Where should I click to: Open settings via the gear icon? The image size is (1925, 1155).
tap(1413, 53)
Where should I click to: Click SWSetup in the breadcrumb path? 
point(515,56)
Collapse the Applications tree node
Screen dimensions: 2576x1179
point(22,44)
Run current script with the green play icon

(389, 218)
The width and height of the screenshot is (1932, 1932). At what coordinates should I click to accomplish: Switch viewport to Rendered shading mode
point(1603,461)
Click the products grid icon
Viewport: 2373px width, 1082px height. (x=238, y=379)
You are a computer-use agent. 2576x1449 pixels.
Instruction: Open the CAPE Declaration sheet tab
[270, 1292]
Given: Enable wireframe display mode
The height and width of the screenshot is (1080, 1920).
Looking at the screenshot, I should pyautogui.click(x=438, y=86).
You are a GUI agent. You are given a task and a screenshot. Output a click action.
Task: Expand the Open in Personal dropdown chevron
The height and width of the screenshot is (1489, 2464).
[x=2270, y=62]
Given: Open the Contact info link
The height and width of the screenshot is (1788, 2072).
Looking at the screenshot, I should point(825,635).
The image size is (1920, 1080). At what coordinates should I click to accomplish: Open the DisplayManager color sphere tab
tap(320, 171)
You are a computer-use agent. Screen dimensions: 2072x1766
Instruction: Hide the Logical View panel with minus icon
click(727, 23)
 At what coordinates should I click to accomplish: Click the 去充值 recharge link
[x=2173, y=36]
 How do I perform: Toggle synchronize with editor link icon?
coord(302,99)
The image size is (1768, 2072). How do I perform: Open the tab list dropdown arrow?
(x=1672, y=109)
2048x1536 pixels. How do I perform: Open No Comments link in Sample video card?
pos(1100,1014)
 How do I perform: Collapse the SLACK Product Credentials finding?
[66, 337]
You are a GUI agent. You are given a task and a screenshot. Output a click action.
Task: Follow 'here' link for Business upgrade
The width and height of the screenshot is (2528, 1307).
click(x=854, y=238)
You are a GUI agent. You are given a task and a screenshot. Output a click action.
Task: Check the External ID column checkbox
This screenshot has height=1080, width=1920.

::::

**Work task:** Repeat the material above in full, exactly as it stands.

**Expected answer:**
Where should I click to: Open settings via the gear icon? The image size is (1925, 1155).
tap(1413, 53)
Where should I click to: Click SWSetup in the breadcrumb path? 
point(515,56)
Collapse the Applications tree node
Screen dimensions: 2576x1179
point(22,44)
Run current script with the green play icon

(389, 218)
The width and height of the screenshot is (1932, 1932). At what coordinates should I click to accomplish: Switch viewport to Rendered shading mode
point(1603,461)
Click the products grid icon
Viewport: 2373px width, 1082px height. (x=238, y=379)
You are a computer-use agent. 2576x1449 pixels.
Instruction: Open the CAPE Declaration sheet tab
[270, 1292]
Given: Enable wireframe display mode
The height and width of the screenshot is (1080, 1920).
Looking at the screenshot, I should pyautogui.click(x=438, y=86).
You are a GUI agent. You are given a task and a screenshot. Output a click action.
Task: Expand the Open in Personal dropdown chevron
The height and width of the screenshot is (1489, 2464).
[x=2270, y=62]
Given: Open the Contact info link
The height and width of the screenshot is (1788, 2072).
Looking at the screenshot, I should point(825,635).
The image size is (1920, 1080). At what coordinates should I click to accomplish: Open the DisplayManager color sphere tab
tap(320, 171)
You are a computer-use agent. Screen dimensions: 2072x1766
Instruction: Hide the Logical View panel with minus icon
click(727, 23)
 At what coordinates should I click to accomplish: Click the 去充值 recharge link
[x=2173, y=36]
 How do I perform: Toggle synchronize with editor link icon?
coord(302,99)
The image size is (1768, 2072). How do I perform: Open the tab list dropdown arrow?
(x=1672, y=109)
2048x1536 pixels. How do I perform: Open No Comments link in Sample video card?
pos(1100,1014)
 How do I perform: Collapse the SLACK Product Credentials finding?
[66, 337]
You are a GUI agent. You are given a task and a screenshot. Output a click action.
Task: Follow 'here' link for Business upgrade
The width and height of the screenshot is (2528, 1307).
click(x=854, y=238)
You are a GUI agent. You are given a task and a screenshot. Output a click action.
Task: Check the External ID column checkbox
This screenshot has height=1080, width=1920.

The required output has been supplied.